→ **What to produce**: Format the following material as a Markdown table with the columns Row and Line. Give each line its row number and omit any blank lines.

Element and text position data
#####

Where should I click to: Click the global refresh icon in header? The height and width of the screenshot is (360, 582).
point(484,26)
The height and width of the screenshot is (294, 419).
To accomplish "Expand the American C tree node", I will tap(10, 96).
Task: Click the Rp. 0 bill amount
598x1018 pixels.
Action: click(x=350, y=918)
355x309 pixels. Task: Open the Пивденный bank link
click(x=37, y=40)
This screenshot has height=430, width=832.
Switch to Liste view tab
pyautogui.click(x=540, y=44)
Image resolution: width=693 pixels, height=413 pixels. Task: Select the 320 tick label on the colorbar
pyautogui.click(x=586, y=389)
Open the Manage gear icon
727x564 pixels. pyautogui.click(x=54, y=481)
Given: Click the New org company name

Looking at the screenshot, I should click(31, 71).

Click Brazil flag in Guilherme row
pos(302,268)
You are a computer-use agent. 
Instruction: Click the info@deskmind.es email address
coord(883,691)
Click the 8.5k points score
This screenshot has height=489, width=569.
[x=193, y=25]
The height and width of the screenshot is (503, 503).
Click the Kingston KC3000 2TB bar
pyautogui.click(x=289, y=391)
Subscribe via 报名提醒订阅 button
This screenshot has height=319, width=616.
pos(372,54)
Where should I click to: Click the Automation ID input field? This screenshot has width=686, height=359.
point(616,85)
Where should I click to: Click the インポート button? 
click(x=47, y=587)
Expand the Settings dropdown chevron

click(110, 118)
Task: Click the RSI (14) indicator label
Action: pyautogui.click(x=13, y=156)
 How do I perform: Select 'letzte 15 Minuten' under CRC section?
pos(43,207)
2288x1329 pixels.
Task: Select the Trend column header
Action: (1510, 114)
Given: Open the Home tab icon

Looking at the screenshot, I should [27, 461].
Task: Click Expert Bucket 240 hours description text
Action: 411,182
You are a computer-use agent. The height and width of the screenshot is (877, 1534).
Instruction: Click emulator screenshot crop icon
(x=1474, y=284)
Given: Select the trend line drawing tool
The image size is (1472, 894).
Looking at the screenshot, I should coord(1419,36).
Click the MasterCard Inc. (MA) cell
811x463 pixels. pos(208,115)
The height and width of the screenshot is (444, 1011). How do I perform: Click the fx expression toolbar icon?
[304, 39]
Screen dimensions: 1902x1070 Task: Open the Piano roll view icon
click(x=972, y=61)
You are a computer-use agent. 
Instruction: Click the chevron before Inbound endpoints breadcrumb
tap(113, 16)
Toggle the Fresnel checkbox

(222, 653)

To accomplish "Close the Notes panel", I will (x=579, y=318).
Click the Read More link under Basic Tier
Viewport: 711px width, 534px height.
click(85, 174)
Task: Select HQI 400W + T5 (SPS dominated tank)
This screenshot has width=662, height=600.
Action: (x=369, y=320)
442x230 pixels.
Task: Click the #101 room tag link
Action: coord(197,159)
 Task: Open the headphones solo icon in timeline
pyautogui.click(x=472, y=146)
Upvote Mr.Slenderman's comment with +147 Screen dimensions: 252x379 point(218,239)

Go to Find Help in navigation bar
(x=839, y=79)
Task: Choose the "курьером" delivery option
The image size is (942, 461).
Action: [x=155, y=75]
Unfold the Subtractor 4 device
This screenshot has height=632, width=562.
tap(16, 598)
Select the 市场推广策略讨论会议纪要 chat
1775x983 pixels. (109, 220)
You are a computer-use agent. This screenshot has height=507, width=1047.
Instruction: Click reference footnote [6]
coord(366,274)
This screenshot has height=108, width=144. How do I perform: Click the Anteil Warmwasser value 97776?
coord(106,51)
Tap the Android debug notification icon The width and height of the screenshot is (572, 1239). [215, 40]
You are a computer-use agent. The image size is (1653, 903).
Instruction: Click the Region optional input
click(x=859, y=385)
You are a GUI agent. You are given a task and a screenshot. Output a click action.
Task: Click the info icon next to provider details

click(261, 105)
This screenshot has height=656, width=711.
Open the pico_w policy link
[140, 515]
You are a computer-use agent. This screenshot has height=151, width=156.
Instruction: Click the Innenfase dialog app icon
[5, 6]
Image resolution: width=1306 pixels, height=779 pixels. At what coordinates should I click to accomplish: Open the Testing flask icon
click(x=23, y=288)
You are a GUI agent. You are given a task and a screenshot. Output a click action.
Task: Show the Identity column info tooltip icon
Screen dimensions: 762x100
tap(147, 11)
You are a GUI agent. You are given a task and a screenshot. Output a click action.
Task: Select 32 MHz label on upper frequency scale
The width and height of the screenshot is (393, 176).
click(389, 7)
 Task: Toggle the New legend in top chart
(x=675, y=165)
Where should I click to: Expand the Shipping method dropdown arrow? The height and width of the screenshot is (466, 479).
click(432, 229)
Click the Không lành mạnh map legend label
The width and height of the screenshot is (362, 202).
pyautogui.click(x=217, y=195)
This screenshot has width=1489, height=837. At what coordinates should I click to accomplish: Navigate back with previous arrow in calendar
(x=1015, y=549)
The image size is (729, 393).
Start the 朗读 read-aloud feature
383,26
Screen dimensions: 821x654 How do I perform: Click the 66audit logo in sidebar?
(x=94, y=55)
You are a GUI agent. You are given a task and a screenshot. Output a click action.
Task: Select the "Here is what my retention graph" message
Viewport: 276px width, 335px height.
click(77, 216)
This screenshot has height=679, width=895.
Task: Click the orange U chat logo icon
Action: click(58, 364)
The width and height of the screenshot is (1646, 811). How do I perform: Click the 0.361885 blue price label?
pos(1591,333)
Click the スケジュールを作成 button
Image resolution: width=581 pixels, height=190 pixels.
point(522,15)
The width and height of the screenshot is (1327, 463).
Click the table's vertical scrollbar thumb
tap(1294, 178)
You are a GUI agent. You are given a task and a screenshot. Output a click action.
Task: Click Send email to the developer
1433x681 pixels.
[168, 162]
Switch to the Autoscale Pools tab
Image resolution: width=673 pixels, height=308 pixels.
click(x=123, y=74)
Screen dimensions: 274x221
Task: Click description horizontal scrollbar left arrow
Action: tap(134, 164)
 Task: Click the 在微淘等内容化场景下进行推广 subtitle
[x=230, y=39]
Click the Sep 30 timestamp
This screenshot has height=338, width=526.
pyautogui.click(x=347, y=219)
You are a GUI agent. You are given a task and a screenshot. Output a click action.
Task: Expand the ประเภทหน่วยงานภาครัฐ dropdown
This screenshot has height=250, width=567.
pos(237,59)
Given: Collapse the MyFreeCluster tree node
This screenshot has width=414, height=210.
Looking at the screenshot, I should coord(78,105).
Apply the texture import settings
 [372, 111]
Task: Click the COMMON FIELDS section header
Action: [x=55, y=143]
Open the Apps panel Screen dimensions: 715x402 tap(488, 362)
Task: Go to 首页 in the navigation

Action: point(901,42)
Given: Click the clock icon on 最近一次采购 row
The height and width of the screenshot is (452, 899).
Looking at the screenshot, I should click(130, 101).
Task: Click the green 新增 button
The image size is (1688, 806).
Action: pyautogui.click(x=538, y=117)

#####

→ **Response for this exercise**:
| Row | Line |
|---|---|
| 1 | Where should I click to: Click the global refresh icon in header? The height and width of the screenshot is (360, 582). |
| 2 | point(484,26) |
| 3 | The height and width of the screenshot is (294, 419). |
| 4 | To accomplish "Expand the American C tree node", I will tap(10, 96). |
| 5 | Task: Click the Rp. 0 bill amount |
| 6 | 598x1018 pixels. |
| 7 | Action: click(x=350, y=918) |
| 8 | 355x309 pixels. Task: Open the Пивденный bank link |
| 9 | click(x=37, y=40) |
| 10 | This screenshot has height=430, width=832. |
| 11 | Switch to Liste view tab |
| 12 | pyautogui.click(x=540, y=44) |
| 13 | Image resolution: width=693 pixels, height=413 pixels. Task: Select the 320 tick label on the colorbar |
| 14 | pyautogui.click(x=586, y=389) |
| 15 | Open the Manage gear icon |
| 16 | 727x564 pixels. pyautogui.click(x=54, y=481) |
| 17 | Given: Click the New org company name |
| 18 | Looking at the screenshot, I should click(31, 71). |
| 19 | Click Brazil flag in Guilherme row |
| 20 | pos(302,268) |
| 21 | You are a computer-use agent.  |
| 22 | Instruction: Click the info@deskmind.es email address |
| 23 | coord(883,691) |
| 24 | Click the 8.5k points score |
| 25 | This screenshot has height=489, width=569. |
| 26 | [x=193, y=25] |
| 27 | The height and width of the screenshot is (503, 503). |
| 28 | Click the Kingston KC3000 2TB bar |
| 29 | pyautogui.click(x=289, y=391) |
| 30 | Subscribe via 报名提醒订阅 button |
| 31 | This screenshot has height=319, width=616. |
| 32 | pos(372,54) |
| 33 | Where should I click to: Click the Automation ID input field? This screenshot has width=686, height=359. |
| 34 | point(616,85) |
| 35 | Where should I click to: Click the インポート button?  |
| 36 | click(x=47, y=587) |
| 37 | Expand the Settings dropdown chevron |
| 38 | click(110, 118) |
| 39 | Task: Click the RSI (14) indicator label |
| 40 | Action: pyautogui.click(x=13, y=156) |
| 41 |  How do I perform: Select 'letzte 15 Minuten' under CRC section? |
| 42 | pos(43,207) |
| 43 | 2288x1329 pixels. |
| 44 | Task: Select the Trend column header |
| 45 | Action: (1510, 114) |
| 46 | Given: Open the Home tab icon |
| 47 | Looking at the screenshot, I should [27, 461]. |
| 48 | Task: Click Expert Bucket 240 hours description text |
| 49 | Action: 411,182 |
| 50 | You are a computer-use agent. The height and width of the screenshot is (877, 1534). |
| 51 | Instruction: Click emulator screenshot crop icon |
| 52 | (x=1474, y=284) |
| 53 | Given: Select the trend line drawing tool |
| 54 | The image size is (1472, 894). |
| 55 | Looking at the screenshot, I should coord(1419,36). |
| 56 | Click the MasterCard Inc. (MA) cell |
| 57 | 811x463 pixels. pos(208,115) |
| 58 | The height and width of the screenshot is (444, 1011). How do I perform: Click the fx expression toolbar icon? |
| 59 | [304, 39] |
| 60 | Screen dimensions: 1902x1070 Task: Open the Piano roll view icon |
| 61 | click(x=972, y=61) |
| 62 | You are a computer-use agent.  |
| 63 | Instruction: Click the chevron before Inbound endpoints breadcrumb |
| 64 | tap(113, 16) |
| 65 | Toggle the Fresnel checkbox |
| 66 | (222, 653) |
| 67 | To accomplish "Close the Notes panel", I will (x=579, y=318). |
| 68 | Click the Read More link under Basic Tier |
| 69 | Viewport: 711px width, 534px height. |
| 70 | click(85, 174) |
| 71 | Task: Select HQI 400W + T5 (SPS dominated tank) |
| 72 | This screenshot has width=662, height=600. |
| 73 | Action: (x=369, y=320) |
| 74 | 442x230 pixels. |
| 75 | Task: Click the #101 room tag link |
| 76 | Action: coord(197,159) |
| 77 |  Task: Open the headphones solo icon in timeline |
| 78 | pyautogui.click(x=472, y=146) |
| 79 | Upvote Mr.Slenderman's comment with +147 Screen dimensions: 252x379 point(218,239) |
| 80 | Go to Find Help in navigation bar |
| 81 | (x=839, y=79) |
| 82 | Task: Choose the "курьером" delivery option |
| 83 | The image size is (942, 461). |
| 84 | Action: [x=155, y=75] |
| 85 | Unfold the Subtractor 4 device |
| 86 | This screenshot has height=632, width=562. |
| 87 | tap(16, 598) |
| 88 | Select the 市场推广策略讨论会议纪要 chat |
| 89 | 1775x983 pixels. (109, 220) |
| 90 | You are a computer-use agent. This screenshot has height=507, width=1047. |
| 91 | Instruction: Click reference footnote [6] |
| 92 | coord(366,274) |
| 93 | This screenshot has height=108, width=144. How do I perform: Click the Anteil Warmwasser value 97776? |
| 94 | coord(106,51) |
| 95 | Tap the Android debug notification icon The width and height of the screenshot is (572, 1239). [215, 40] |
| 96 | You are a computer-use agent. The image size is (1653, 903). |
| 97 | Instruction: Click the Region optional input |
| 98 | click(x=859, y=385) |
| 99 | You are a GUI agent. You are given a task and a screenshot. Output a click action. |
| 100 | Task: Click the info icon next to provider details |
| 101 | click(261, 105) |
| 102 | This screenshot has height=656, width=711. |
| 103 | Open the pico_w policy link |
| 104 | [140, 515] |
| 105 | You are a computer-use agent. This screenshot has height=151, width=156. |
| 106 | Instruction: Click the Innenfase dialog app icon |
| 107 | [5, 6] |
| 108 | Image resolution: width=1306 pixels, height=779 pixels. At what coordinates should I click to accomplish: Open the Testing flask icon |
| 109 | click(x=23, y=288) |
| 110 | You are a GUI agent. You are given a task and a screenshot. Output a click action. |
| 111 | Task: Show the Identity column info tooltip icon |
| 112 | Screen dimensions: 762x100 |
| 113 | tap(147, 11) |
| 114 | You are a GUI agent. You are given a task and a screenshot. Output a click action. |
| 115 | Task: Select 32 MHz label on upper frequency scale |
| 116 | The width and height of the screenshot is (393, 176). |
| 117 | click(389, 7) |
| 118 |  Task: Toggle the New legend in top chart |
| 119 | (x=675, y=165) |
| 120 | Where should I click to: Expand the Shipping method dropdown arrow? The height and width of the screenshot is (466, 479). |
| 121 | click(432, 229) |
| 122 | Click the Không lành mạnh map legend label |
| 123 | The width and height of the screenshot is (362, 202). |
| 124 | pyautogui.click(x=217, y=195) |
| 125 | This screenshot has width=1489, height=837. At what coordinates should I click to accomplish: Navigate back with previous arrow in calendar |
| 126 | (x=1015, y=549) |
| 127 | The image size is (729, 393). |
| 128 | Start the 朗读 read-aloud feature |
| 129 | 383,26 |
| 130 | Screen dimensions: 821x654 How do I perform: Click the 66audit logo in sidebar? |
| 131 | (x=94, y=55) |
| 132 | You are a GUI agent. You are given a task and a screenshot. Output a click action. |
| 133 | Task: Select the "Here is what my retention graph" message |
| 134 | Viewport: 276px width, 335px height. |
| 135 | click(77, 216) |
| 136 | This screenshot has height=679, width=895. |
| 137 | Task: Click the orange U chat logo icon |
| 138 | Action: click(58, 364) |
| 139 | The width and height of the screenshot is (1646, 811). How do I perform: Click the 0.361885 blue price label? |
| 140 | pos(1591,333) |
| 141 | Click the スケジュールを作成 button |
| 142 | Image resolution: width=581 pixels, height=190 pixels. |
| 143 | point(522,15) |
| 144 | The width and height of the screenshot is (1327, 463). |
| 145 | Click the table's vertical scrollbar thumb |
| 146 | tap(1294, 178) |
| 147 | You are a GUI agent. You are given a task and a screenshot. Output a click action. |
| 148 | Task: Click Send email to the developer |
| 149 | 1433x681 pixels. |
| 150 | [168, 162] |
| 151 | Switch to the Autoscale Pools tab |
| 152 | Image resolution: width=673 pixels, height=308 pixels. |
| 153 | click(x=123, y=74) |
| 154 | Screen dimensions: 274x221 |
| 155 | Task: Click description horizontal scrollbar left arrow |
| 156 | Action: tap(134, 164) |
| 157 |  Task: Click the 在微淘等内容化场景下进行推广 subtitle |
| 158 | [x=230, y=39] |
| 159 | Click the Sep 30 timestamp |
| 160 | This screenshot has height=338, width=526. |
| 161 | pyautogui.click(x=347, y=219) |
| 162 | You are a GUI agent. You are given a task and a screenshot. Output a click action. |
| 163 | Task: Expand the ประเภทหน่วยงานภาครัฐ dropdown |
| 164 | This screenshot has height=250, width=567. |
| 165 | pos(237,59) |
| 166 | Given: Collapse the MyFreeCluster tree node |
| 167 | This screenshot has width=414, height=210. |
| 168 | Looking at the screenshot, I should coord(78,105). |
| 169 | Apply the texture import settings |
| 170 |  [372, 111] |
| 171 | Task: Click the COMMON FIELDS section header |
| 172 | Action: [x=55, y=143] |
| 173 | Open the Apps panel Screen dimensions: 715x402 tap(488, 362) |
| 174 | Task: Go to 首页 in the navigation |
| 175 | Action: point(901,42) |
| 176 | Given: Click the clock icon on 最近一次采购 row |
| 177 | The height and width of the screenshot is (452, 899). |
| 178 | Looking at the screenshot, I should click(130, 101). |
| 179 | Task: Click the green 新增 button |
| 180 | The image size is (1688, 806). |
| 181 | Action: pyautogui.click(x=538, y=117) |